Tumults of understanding cascaded over her. Sighing her own worry down, Liz propped the broom next to a table. She walked over to him and slid her arms around his waist, laying her head on his chest and just holding him. The wool of his brown sweater scratched her cheek, but she snuggled all the closer. Closing her eyes, she prayed for the right words. “Look, I know you’re scared. I am too. But we’re in this together, remember?”

She felt his arms tighten around her, and she was glad for that. Pulling back, she gazed up into his eyes. “It’s not you and me anymore. It’s us now. Okay? We’re a team.” It was like digging into his soul. Looking at him at that moment, she could see all the things he’d never shown her before— the hurt and pain, the fear and hopelessness, the feelings of being less than. “That’s not you. None of that stuff is. And it really doesn’t matter to me what we find out because I’m here no matter what.”
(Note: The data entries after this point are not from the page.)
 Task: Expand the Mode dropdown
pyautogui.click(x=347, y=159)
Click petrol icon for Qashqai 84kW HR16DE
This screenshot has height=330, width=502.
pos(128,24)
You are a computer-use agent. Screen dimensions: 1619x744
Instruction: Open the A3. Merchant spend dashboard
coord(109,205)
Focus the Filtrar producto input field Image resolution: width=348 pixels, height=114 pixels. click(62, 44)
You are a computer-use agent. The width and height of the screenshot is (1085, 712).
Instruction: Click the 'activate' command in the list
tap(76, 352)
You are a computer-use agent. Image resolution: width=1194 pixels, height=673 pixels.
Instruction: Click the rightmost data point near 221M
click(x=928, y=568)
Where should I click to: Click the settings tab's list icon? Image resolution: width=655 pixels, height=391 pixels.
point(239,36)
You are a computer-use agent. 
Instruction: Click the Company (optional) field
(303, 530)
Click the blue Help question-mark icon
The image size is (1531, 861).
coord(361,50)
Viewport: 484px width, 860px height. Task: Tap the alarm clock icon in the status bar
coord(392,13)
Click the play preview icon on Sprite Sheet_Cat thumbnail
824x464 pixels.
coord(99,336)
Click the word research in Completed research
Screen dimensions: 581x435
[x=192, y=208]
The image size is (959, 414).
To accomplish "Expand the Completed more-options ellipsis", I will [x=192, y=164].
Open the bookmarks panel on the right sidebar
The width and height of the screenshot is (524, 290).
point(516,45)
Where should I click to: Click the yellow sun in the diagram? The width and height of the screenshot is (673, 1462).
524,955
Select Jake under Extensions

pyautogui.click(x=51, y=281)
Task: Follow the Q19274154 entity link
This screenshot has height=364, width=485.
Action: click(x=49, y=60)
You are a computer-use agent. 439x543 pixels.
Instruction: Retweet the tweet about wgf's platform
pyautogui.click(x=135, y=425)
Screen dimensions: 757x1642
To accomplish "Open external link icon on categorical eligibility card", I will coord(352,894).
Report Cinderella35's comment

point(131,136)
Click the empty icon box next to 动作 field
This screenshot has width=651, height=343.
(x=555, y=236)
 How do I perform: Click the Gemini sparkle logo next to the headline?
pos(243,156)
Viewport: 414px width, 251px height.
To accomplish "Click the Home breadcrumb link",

He never really said anything back, and her heart broke for all the pain he had slogged through to get to this moment.

Lord,
she prayed as she held him,
we need Your answer here. Please help us find Your answer for Jake, whatever it is. Amen.

 

Jake dropped her off at her door later with a promise to be there in the morning so they could go to the Literacy Center together. If this was the answer like Liz thought it was, why did it feel like wild horses where pulling him in the exact opposite direction?
God, I can’t do this. I really can’t. I don’t want to let her down. I feel like running in the other direction, but I’m so tired of running, I’m tired of trying so hard and never getting anywhere. Lord, if You’re in this thing, please do this through me because if I try to do it myself, I think I’m sunk.

 

One part of Liz was truly surprised when Jake showed up at her door the next morning. She had to smile because it felt like the first time the prayers she’d been sending up had actually worked.

“Just let me grab my coat.” She swung it on and joined him at the door.

He looked about two seconds from running so she hurried. Then together, they walked out into the cold New York air. She simply let her steps match his for the first half-block. He was here. She should be happy with that, but worry was choking the air from her lungs.

“So,” she said when they made it through the first intersection, “you okay with this?”

His glance at her looked unsteady and near panic. “Do I have a choice?”

Sorrow and worry brushed her heart. He was doing this for her. What if it didn’t work? Would he ever trust her again?
God help, please. I don’t know what to say to get us through this.
“It’s going to be okay, you know?” But how could she know that? Maybe it would. Maybe it wouldn’t. She was clinging to the hope that it would. It was about all she had to go on right then.

He looked over at her, and the shroud of dark whiskers and dark eyes held so much sadness it ripped her heart out. “I hope so.”

She did too. She really did.

 

Every step was made with only effort and determination, and by the time they got to the little beige building on the edge of campus, Jake wondered if the next one might actually make him throw up. It wasn’t outside the realm of possibility. His stomach felt seriously queasy. Still, somehow, he got his hand up to open the door for her, and he noticed how she didn’t even look at him as she stepped through. One more breath. One more prayer he didn’t even know the words for, and he followed her inside.